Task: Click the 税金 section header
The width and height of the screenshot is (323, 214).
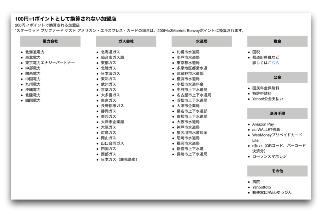Action: click(277, 41)
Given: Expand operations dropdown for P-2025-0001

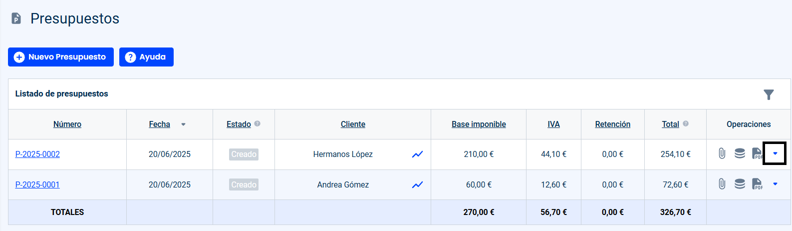Looking at the screenshot, I should pyautogui.click(x=775, y=184).
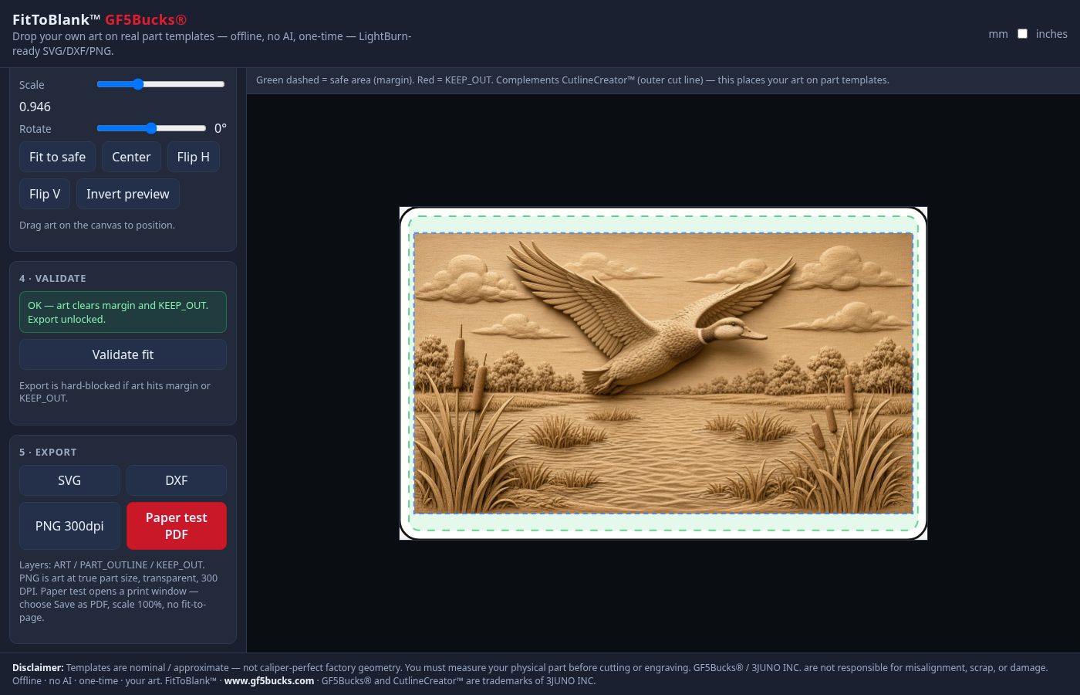Click the FitToBlank™ app title

(56, 20)
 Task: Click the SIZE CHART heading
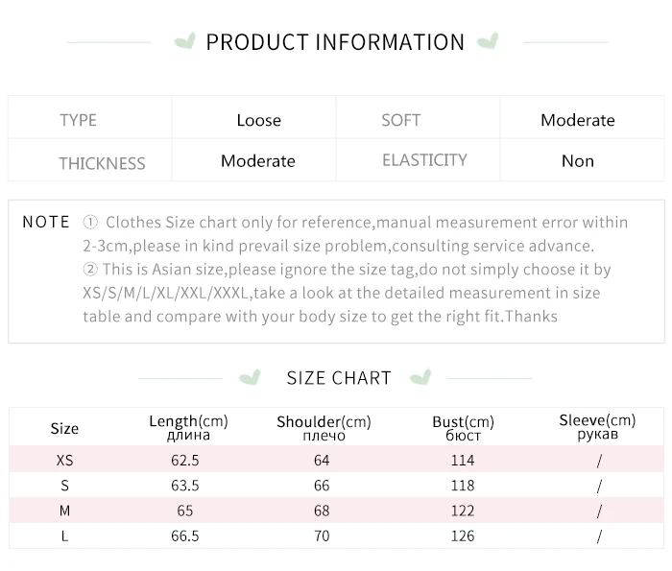pyautogui.click(x=339, y=378)
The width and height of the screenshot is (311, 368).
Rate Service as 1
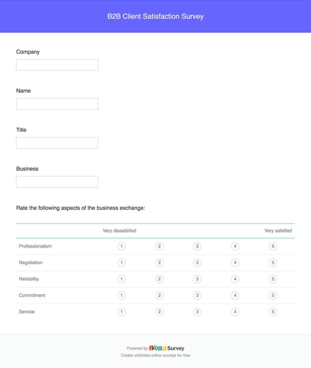121,311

§ **Problem details**: Could you output every record above exactly as written, leaving out the pictures?

§ **Reply**:
Task: Click the 税金 section header
The width and height of the screenshot is (323, 214).
Action: click(277, 41)
Given: Expand operations dropdown for P-2025-0001

Looking at the screenshot, I should pyautogui.click(x=775, y=184).
Click the FitToBlank™ app title

(56, 20)
 Task: Click the SIZE CHART heading
pyautogui.click(x=339, y=378)
The width and height of the screenshot is (311, 368).
Rate Service as 1
121,311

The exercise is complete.